御船山

石井良一(いしいりょういち) (1869〜1950)

 現在の武雄市武雄町下西山の出身。1884(明治17)年、武雄中学校卒業、1887年から認可間近かの九州鉄道会社の測量技手見習いとなり、1889年8月には正式に入社した。その後、1895(明治28)年5月22日に満25歳で第8代目の博多駅長に就任。翌年には、運送店五を経営する末永寿に懇請して博多駅での駅弁販売を本格的に開始した。博多駅弁丸末商店、現在の寿軒の始まりであり、これが九州での駅弁の始まりとする説もある。この時、弁当に使用した米は、石井の郷里武雄から運ばせたという。また、死傷者39名を出した100年前の1905(明治38)年8月8日の西谷峠列車転落事故では、事故調査委員会のメンバーとして武雄に帰り、状況の把握に努めた。

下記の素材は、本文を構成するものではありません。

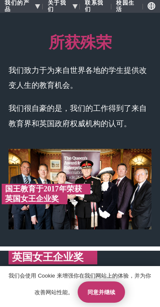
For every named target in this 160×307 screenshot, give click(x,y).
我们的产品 (17, 6)
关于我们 (57, 6)
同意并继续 (101, 292)
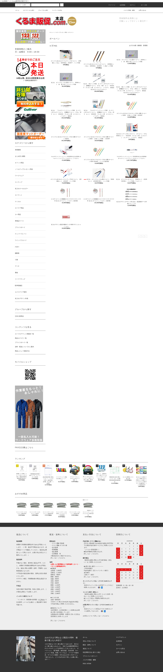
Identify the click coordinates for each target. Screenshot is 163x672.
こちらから (61, 558)
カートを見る (120, 648)
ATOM (89, 663)
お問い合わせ (141, 10)
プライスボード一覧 (21, 342)
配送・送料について (89, 645)
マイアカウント (121, 637)
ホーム (17, 10)
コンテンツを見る (56, 10)
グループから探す (42, 10)
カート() (142, 5)
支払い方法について (89, 641)
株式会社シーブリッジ (58, 659)
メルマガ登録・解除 (128, 10)
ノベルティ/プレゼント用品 (60, 32)
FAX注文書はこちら (24, 447)
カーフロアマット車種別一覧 (24, 334)
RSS (84, 663)
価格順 (139, 45)
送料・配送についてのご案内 (24, 347)
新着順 (145, 45)
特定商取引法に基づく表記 (91, 652)
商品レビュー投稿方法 (22, 351)
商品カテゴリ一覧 (21, 338)
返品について (87, 648)
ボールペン (71, 32)
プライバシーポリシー (90, 656)
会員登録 (121, 5)
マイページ (110, 5)
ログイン (131, 5)
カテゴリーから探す (27, 10)
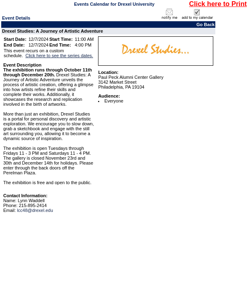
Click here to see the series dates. (59, 55)
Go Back (206, 24)
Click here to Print (218, 3)
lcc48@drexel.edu (35, 210)
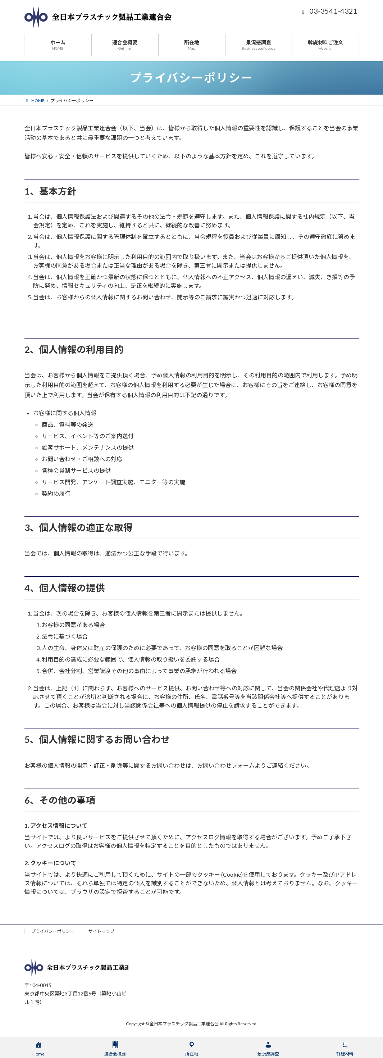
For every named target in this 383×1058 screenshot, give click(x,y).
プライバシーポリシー (52, 931)
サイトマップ (101, 931)
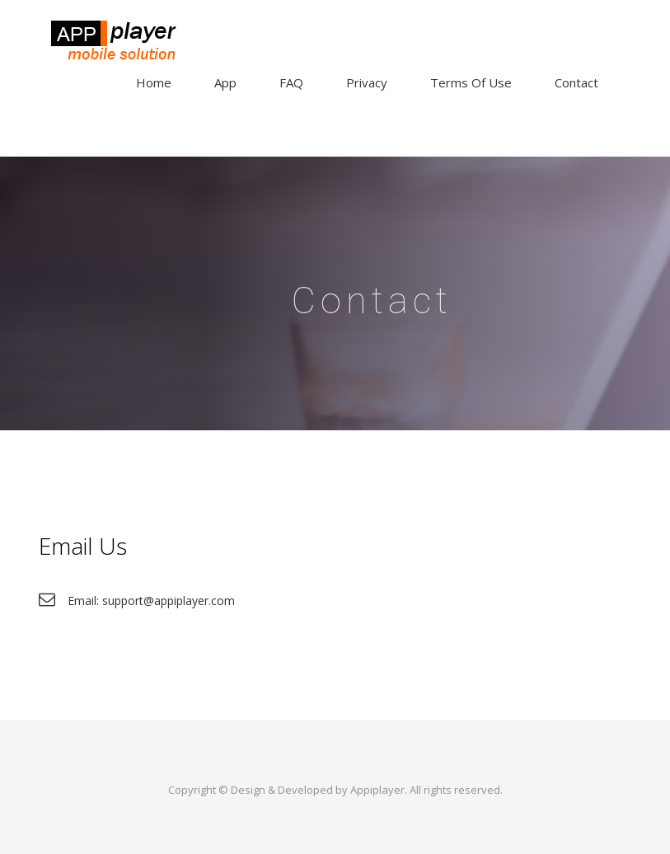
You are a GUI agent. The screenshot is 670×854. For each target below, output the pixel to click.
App (225, 82)
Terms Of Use (471, 82)
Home (153, 82)
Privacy (366, 82)
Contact (576, 82)
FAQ (291, 82)
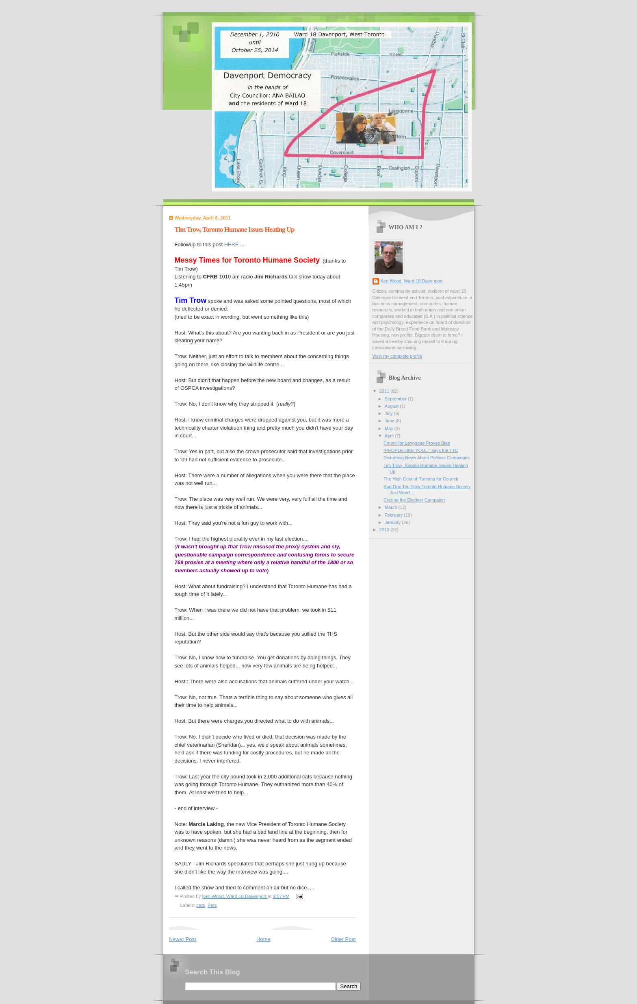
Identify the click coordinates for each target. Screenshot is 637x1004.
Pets (212, 905)
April (390, 435)
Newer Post (182, 939)
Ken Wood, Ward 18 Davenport (412, 280)
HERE (231, 244)
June (390, 420)
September (396, 398)
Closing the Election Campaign (414, 500)
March (392, 507)
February (394, 515)
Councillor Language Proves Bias (417, 443)
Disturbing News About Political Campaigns (427, 457)
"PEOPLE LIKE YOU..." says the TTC (421, 450)
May (389, 428)
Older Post (343, 939)
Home (263, 939)
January (393, 522)
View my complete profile (397, 356)
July (389, 413)
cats (201, 905)
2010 (385, 529)
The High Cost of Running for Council (421, 478)
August (392, 406)
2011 (385, 391)
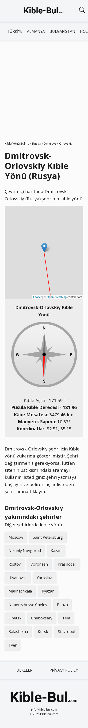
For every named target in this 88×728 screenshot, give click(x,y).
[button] (44, 247)
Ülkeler (24, 670)
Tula (66, 618)
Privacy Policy (64, 670)
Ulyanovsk (17, 577)
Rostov (14, 564)
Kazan (56, 550)
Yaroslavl (45, 577)
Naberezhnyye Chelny (27, 604)
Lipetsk (14, 618)
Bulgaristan (62, 31)
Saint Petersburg (48, 537)
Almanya (36, 31)
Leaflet (37, 297)
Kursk (43, 631)
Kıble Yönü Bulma (17, 143)
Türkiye (14, 31)
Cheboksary (41, 618)
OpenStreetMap (57, 297)
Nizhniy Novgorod (24, 550)
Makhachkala (20, 591)
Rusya (36, 143)
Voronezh (39, 564)
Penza (62, 604)
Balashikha (18, 631)
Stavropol (66, 631)
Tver (12, 645)
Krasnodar (67, 564)
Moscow (15, 537)
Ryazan (48, 591)
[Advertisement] (44, 87)
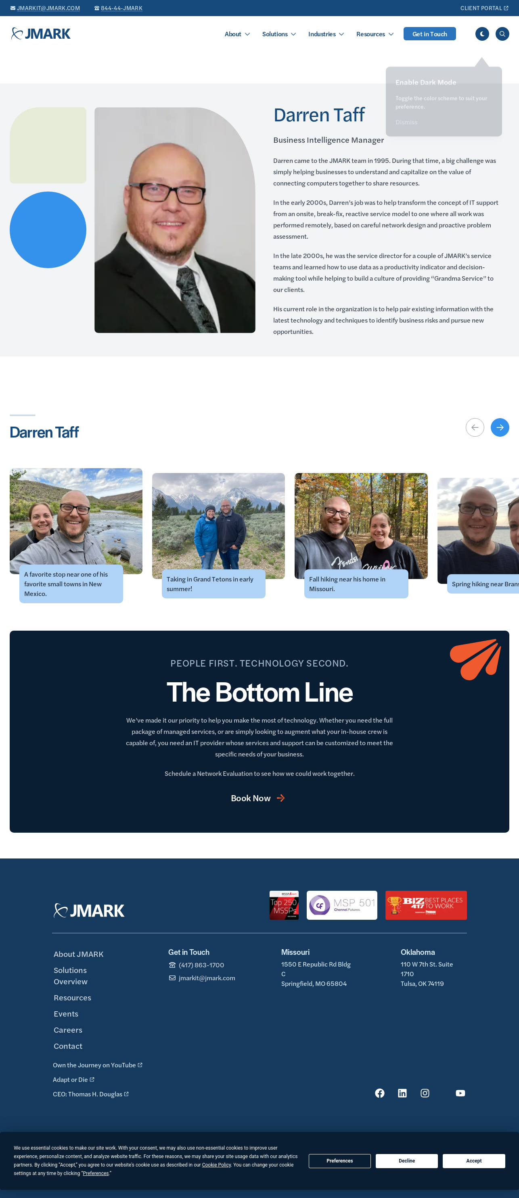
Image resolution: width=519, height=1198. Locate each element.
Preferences (339, 1161)
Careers (68, 1029)
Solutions (274, 33)
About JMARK (78, 953)
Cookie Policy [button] (216, 1165)
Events (66, 1013)
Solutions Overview (71, 975)
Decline (407, 1161)
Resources (370, 33)
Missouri (295, 951)
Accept (474, 1161)
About (233, 33)
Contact (68, 1045)
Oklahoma (418, 951)
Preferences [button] (96, 1173)
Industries (321, 33)
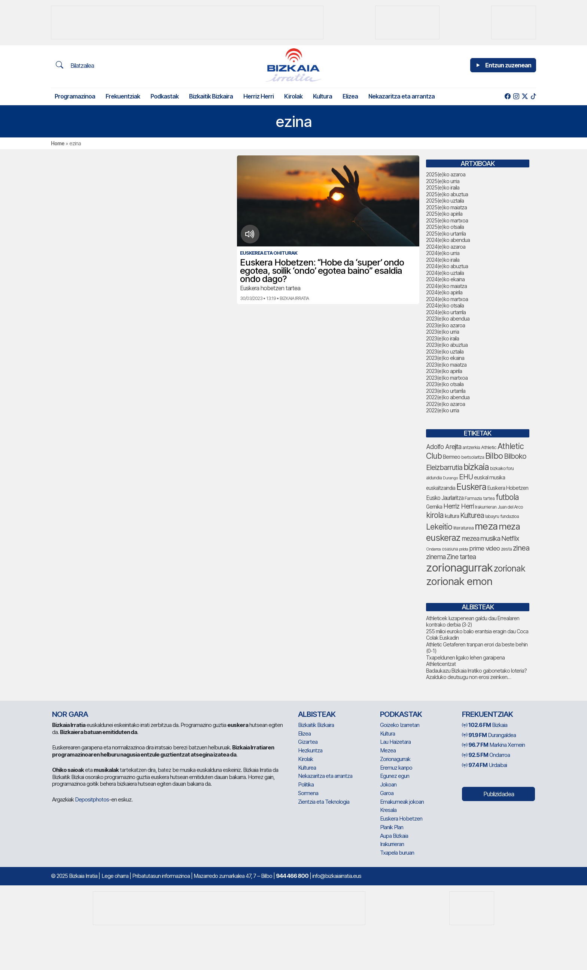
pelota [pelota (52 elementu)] (463, 549)
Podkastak (164, 96)
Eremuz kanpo (396, 767)
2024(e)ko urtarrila (446, 312)
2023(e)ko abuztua (447, 345)
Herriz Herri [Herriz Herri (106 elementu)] (458, 506)
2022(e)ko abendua (447, 397)
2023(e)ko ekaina (445, 358)
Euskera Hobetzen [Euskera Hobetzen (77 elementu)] (507, 488)
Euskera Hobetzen (401, 818)
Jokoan (388, 784)
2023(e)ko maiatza (446, 364)
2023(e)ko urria (442, 331)
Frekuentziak (123, 96)
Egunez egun (394, 775)
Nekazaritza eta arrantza (401, 96)
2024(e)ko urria (442, 253)
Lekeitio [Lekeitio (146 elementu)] (439, 526)
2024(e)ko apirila (444, 292)
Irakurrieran (392, 844)
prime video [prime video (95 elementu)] (484, 548)
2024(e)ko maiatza (446, 286)
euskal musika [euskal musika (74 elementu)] (489, 477)
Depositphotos (92, 799)
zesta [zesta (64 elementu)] (506, 549)
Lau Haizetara (395, 741)
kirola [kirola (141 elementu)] (435, 515)
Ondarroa (486, 754)
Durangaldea (489, 735)
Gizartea (307, 741)
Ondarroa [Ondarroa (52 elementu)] (433, 549)
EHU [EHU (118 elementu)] (466, 477)
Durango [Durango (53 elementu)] (450, 478)
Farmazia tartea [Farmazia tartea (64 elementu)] (480, 498)
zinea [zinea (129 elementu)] (521, 547)
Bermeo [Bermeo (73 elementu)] (451, 457)
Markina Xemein (493, 744)
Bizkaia (484, 724)
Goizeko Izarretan (399, 724)
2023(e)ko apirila (444, 371)
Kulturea (307, 767)
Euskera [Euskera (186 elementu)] (471, 486)
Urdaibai (484, 765)
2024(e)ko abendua (448, 240)
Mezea (388, 750)
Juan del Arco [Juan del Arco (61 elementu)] (510, 507)
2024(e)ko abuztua (447, 266)
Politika (306, 784)
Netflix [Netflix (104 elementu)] (510, 538)
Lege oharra (114, 875)
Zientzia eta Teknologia (323, 801)
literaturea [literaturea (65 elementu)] (463, 528)
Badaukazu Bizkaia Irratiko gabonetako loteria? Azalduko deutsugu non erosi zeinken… (476, 673)
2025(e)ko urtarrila (446, 233)
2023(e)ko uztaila (444, 351)
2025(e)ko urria (442, 181)
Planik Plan (391, 827)
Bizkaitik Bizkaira (211, 96)
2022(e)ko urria (442, 410)
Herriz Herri (258, 96)
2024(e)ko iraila (442, 260)
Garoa (386, 793)
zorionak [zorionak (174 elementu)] (509, 568)
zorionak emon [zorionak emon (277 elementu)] (459, 581)
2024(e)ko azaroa (445, 246)
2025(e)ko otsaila (445, 227)
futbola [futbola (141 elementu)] (507, 497)
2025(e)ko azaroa (445, 174)
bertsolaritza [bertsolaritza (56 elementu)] (472, 457)
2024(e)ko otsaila (445, 305)
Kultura (322, 96)
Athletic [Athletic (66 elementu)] (488, 447)
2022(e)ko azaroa (445, 404)
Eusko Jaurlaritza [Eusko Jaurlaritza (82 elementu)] (444, 497)
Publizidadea (498, 794)
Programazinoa (75, 96)
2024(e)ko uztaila (445, 273)
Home (57, 143)
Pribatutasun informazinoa (161, 875)
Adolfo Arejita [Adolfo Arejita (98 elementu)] (443, 447)
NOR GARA (70, 714)
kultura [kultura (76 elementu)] (452, 516)
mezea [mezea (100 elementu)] (470, 538)
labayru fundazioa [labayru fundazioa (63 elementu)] (502, 516)
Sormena (308, 793)
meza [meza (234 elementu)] (486, 526)
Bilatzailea (75, 65)
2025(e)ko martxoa (447, 220)
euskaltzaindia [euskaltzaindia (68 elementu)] (440, 488)
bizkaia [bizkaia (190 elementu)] (476, 466)
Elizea (350, 96)
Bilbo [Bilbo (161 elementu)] (494, 456)
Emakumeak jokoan (402, 801)
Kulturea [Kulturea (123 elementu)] (472, 515)
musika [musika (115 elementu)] (490, 538)
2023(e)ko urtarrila (445, 391)
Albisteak (316, 714)
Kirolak (293, 96)
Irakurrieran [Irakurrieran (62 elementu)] (485, 507)
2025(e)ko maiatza (446, 207)
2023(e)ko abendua (447, 318)
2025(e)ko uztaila (445, 200)
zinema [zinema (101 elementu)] (435, 557)
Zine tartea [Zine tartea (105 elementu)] (461, 557)
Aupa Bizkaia (394, 835)
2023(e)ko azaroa (445, 325)
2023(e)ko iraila (442, 338)
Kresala (388, 809)
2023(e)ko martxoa (447, 378)
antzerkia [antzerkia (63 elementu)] (471, 447)
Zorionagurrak (395, 759)
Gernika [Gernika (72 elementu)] (434, 507)
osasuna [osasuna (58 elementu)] (450, 549)
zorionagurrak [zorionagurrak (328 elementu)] (459, 567)
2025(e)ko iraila (442, 187)
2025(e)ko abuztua (447, 194)
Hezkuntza (310, 750)
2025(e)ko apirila (444, 213)
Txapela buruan (397, 852)
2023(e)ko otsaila (444, 384)
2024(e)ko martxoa (447, 299)
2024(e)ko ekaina (445, 279)
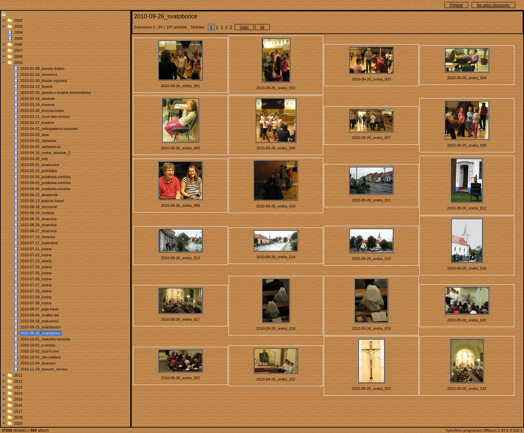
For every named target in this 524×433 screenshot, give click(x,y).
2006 (18, 44)
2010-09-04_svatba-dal (39, 315)
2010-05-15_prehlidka (38, 171)
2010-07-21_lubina (35, 249)
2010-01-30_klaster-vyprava (43, 81)
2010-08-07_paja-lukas (39, 309)
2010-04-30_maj (33, 159)
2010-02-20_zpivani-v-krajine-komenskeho (55, 93)
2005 (18, 38)
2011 (18, 375)
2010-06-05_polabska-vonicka (45, 183)
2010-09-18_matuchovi (39, 321)
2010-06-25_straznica (38, 219)
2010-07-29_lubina (35, 297)
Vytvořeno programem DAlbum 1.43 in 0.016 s (483, 430)
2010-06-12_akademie (39, 195)
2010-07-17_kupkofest (38, 243)
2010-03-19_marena (37, 105)
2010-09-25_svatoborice (40, 327)
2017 (18, 411)
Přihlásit (456, 5)
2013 (18, 387)
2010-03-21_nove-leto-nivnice (45, 117)
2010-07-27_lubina (35, 285)
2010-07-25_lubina (35, 273)
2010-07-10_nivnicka (37, 237)
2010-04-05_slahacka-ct (40, 147)
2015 (18, 399)
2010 (18, 62)
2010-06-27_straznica (38, 231)
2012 (18, 381)
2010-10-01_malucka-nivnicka (45, 339)
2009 (18, 56)
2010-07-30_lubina (35, 303)
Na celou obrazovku (493, 5)
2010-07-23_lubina (35, 261)
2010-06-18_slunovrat (38, 207)
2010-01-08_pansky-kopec (42, 68)
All (262, 27)
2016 (18, 405)
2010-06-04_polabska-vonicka (45, 177)
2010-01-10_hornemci (38, 75)
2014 (18, 393)
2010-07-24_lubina (35, 267)
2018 (18, 417)
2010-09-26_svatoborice (40, 333)
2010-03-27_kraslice (37, 123)
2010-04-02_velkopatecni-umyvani (49, 129)
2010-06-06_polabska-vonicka (45, 189)
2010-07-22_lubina (35, 255)
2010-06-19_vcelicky (37, 213)
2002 (18, 20)
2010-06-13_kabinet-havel (42, 201)
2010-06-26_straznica (38, 225)
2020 (18, 423)
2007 (18, 50)
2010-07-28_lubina (35, 291)
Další (244, 27)
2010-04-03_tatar (34, 135)
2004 (18, 32)
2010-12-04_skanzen (37, 363)
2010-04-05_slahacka (38, 141)
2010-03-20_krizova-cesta (41, 111)
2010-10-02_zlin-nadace (40, 357)
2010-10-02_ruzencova (39, 351)
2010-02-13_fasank (36, 87)
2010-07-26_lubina (35, 279)
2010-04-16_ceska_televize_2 (45, 153)
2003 (18, 26)
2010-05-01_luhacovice (39, 165)
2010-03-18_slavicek (37, 99)
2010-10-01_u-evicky (37, 345)
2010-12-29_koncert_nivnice (44, 369)
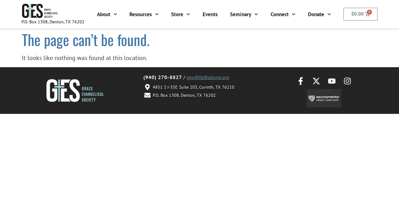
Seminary (244, 14)
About (107, 14)
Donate (319, 14)
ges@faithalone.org (207, 77)
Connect (283, 14)
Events (210, 14)
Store (180, 14)
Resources (144, 14)
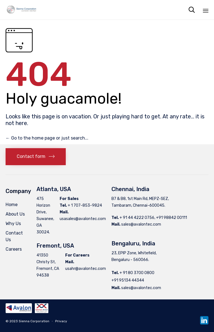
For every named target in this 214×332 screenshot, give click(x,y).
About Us (15, 214)
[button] (36, 156)
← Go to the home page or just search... (47, 138)
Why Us (13, 223)
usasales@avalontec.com (83, 218)
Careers (14, 249)
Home (12, 204)
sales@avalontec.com (141, 224)
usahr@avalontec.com (85, 268)
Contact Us (14, 236)
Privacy (61, 321)
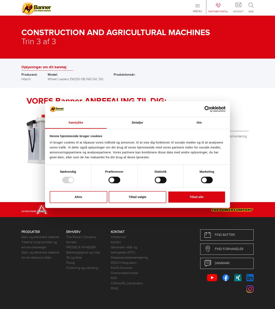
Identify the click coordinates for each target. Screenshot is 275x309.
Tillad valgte (137, 197)
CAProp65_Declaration (127, 283)
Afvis (78, 197)
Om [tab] (199, 122)
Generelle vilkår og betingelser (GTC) (124, 250)
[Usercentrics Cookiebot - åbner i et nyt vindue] (207, 109)
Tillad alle (196, 197)
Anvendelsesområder (36, 258)
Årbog (70, 263)
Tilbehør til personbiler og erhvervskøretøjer (39, 244)
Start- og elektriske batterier (40, 237)
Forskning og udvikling (82, 268)
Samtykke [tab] (76, 122)
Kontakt (71, 242)
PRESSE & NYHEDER (81, 247)
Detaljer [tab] (137, 122)
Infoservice (118, 237)
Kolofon (116, 242)
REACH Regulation (124, 263)
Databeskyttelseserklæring (129, 258)
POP (114, 278)
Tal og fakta (74, 258)
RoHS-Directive (121, 268)
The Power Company (81, 237)
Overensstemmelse (124, 273)
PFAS (114, 288)
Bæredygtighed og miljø (83, 253)
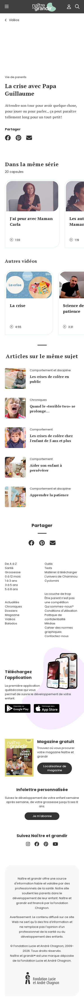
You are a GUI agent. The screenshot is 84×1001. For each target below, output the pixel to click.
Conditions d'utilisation (61, 611)
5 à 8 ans (11, 589)
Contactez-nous (57, 636)
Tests (48, 568)
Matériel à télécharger (61, 572)
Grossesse (13, 572)
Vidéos (14, 20)
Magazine (12, 615)
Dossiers (11, 611)
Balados (11, 623)
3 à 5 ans (11, 585)
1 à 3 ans (11, 581)
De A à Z (11, 564)
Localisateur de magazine (54, 768)
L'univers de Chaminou (61, 576)
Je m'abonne (42, 816)
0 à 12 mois (13, 576)
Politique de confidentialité (55, 617)
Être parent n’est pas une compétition (60, 600)
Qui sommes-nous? (59, 606)
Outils (49, 564)
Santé (9, 568)
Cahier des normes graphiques (59, 630)
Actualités (12, 602)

 石井はその後、帝国鉄道庁参事、大阪市電気鉄道部長などを歴任、1914(大正3)年からは北九州の初代若松市長を二期務めたが、1942(昭和17)年まで留萌鉄道株式会社専務取締役も務め、一貫して鉄道関係の職務に携わったと言っても過言ではない。
 一方、1922年に若松市長を辞して後は武雄に帰り、本格的に郷土史の研究に打ち込んだ。その研究成果は、遺族によって『武雄史』としてまとめられ、残された膨大な原稿とともに、今日もなお、武雄研究の基礎資料として、市民はもとより、研究者にとっても、欠くべからざる貴重な資料となっていることも付記しておきたい。